MilanoNera intervista Alicia Giménez-Bartlett

Ogni nuovo libro di Alicia Giménez-Bartlett è una sinfonia per i sensi del lettore. Se poi la scrittrice di Almansa tira fuori una storia con l’ispettrice Petra Delicado, il vice Fermín Garzón e il resto della squadra investigativa della Policía Nacional di Barcellona, allora il piacere è maggiore che scoprire di avere Penelope Cruz o George Clooney a lato nel letto. In Italia il club dei seguaci di Petra Delicado è un vero e proprio esercito. Coming out: chi scrive questo articolo vi fa parte nella maniera più totale da ben oltre dieci anni.
E ora che da qualche settimana è in libreria Gli Onori di Casa, è l’occasione stessa che impone di fare quattro chiacchiere con l’autrice di questo coinvolgente personaggio letterario, non secondo ormai a un Poirot, un Maigret o a un Salvo Montalbano.

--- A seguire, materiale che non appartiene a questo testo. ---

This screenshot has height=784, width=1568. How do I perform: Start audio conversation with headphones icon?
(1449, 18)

Ritengo Gli Onori di Casa uno dei più accurati e dettagliati romanzi tra quelli con protagonista Petra Delicado. Quanto tempo le è costata la ricerca delle informazioni e dei consigli tecnici prima di aver chiaro il quadro dentro cui scrivere il testo?

«Sono stata circa due mesi riepilogando informazioni su libri e rapporti della polizia e parlando pure con gli agenti, il che mi chiariva dubbi e domande.»

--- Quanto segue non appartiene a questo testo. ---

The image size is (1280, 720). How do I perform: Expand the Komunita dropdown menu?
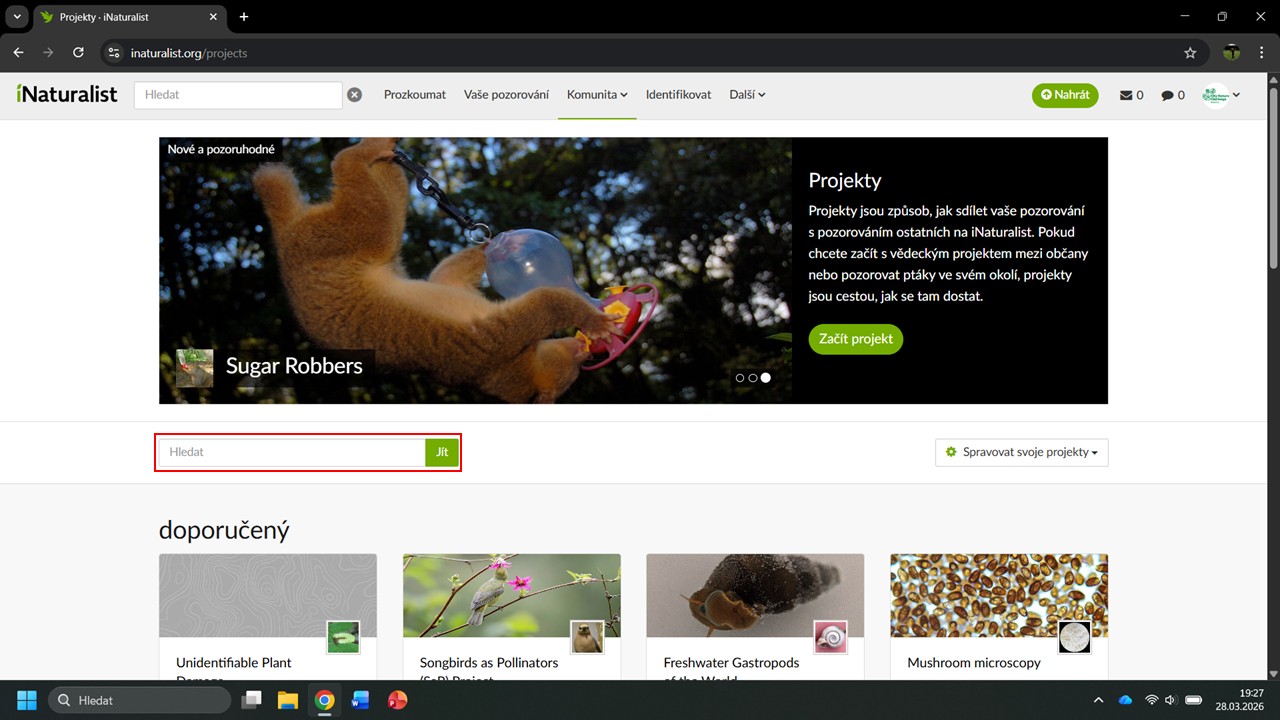597,95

Più il tempo avanza e più sembra che Petra affini le sue capacità di osservazione e deduzione. Cosa facciamo, diamo ragione a Sir Conan Doyle e torniamo alla cara e vecchia perspicacia umana come arma insuperata da ogni alchimia tecnologica?

«Lo dicono gli stessi poliziotti: senza intuizione non c’è investigazione. Perché è il motore che mette in movimento le prove.»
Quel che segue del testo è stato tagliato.